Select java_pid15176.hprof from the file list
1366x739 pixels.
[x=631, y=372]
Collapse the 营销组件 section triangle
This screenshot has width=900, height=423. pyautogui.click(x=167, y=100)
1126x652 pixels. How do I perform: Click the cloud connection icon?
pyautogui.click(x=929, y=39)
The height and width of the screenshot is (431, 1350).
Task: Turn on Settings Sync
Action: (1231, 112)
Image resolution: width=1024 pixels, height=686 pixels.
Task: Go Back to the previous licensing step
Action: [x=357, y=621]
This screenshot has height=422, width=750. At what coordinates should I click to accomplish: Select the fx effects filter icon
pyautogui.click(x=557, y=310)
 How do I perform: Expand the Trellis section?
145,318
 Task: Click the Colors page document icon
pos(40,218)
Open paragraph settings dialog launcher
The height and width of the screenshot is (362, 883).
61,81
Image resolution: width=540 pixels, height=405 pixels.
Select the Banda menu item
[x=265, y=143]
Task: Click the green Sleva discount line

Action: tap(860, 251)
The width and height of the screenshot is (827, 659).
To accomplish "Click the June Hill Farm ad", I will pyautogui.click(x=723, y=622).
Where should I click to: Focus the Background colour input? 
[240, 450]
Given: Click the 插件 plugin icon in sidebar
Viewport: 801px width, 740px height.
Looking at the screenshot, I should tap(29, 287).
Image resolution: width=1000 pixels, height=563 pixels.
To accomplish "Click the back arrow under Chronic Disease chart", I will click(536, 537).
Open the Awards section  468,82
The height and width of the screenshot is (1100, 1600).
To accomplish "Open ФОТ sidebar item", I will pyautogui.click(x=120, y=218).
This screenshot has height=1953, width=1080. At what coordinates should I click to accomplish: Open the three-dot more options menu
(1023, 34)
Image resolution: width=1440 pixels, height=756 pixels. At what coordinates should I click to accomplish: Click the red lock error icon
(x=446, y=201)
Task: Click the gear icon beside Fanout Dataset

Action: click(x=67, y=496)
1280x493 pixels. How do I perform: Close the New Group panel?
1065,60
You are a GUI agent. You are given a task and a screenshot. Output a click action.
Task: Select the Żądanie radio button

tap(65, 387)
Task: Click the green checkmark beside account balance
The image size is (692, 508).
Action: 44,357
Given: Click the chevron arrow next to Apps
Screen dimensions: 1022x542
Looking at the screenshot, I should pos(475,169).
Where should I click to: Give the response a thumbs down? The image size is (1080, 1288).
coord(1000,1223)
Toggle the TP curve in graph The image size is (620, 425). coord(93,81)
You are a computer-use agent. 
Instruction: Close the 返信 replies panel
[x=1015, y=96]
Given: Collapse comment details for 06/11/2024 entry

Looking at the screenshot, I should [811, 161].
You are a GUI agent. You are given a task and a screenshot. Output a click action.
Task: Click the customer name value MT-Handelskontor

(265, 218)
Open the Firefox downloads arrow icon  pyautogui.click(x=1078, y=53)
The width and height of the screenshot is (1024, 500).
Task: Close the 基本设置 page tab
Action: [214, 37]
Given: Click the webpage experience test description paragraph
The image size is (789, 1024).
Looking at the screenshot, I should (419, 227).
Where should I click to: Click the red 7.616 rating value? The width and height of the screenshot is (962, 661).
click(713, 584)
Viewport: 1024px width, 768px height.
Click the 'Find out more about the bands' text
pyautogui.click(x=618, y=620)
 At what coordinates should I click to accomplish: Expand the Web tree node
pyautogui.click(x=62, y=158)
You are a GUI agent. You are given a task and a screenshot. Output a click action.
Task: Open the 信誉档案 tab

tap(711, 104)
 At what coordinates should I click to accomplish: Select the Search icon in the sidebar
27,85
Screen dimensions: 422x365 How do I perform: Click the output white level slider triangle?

# # # # # # #

TO DO -
Only the lines from the one with "At what coordinates should I click to accomplish: Expand" through the last line of the material above are to be duplicated, exactly and with both ends kept.

FINISHED TASK -
 At what coordinates should I click to accomplish: Expand the Web tree node
pyautogui.click(x=62, y=158)
You are a GUI agent. You are given a task and a screenshot. Output a click action.
Task: Open the 信誉档案 tab

tap(711, 104)
 At what coordinates should I click to accomplish: Select the Search icon in the sidebar
27,85
Screen dimensions: 422x365 How do I perform: Click the output white level slider triangle?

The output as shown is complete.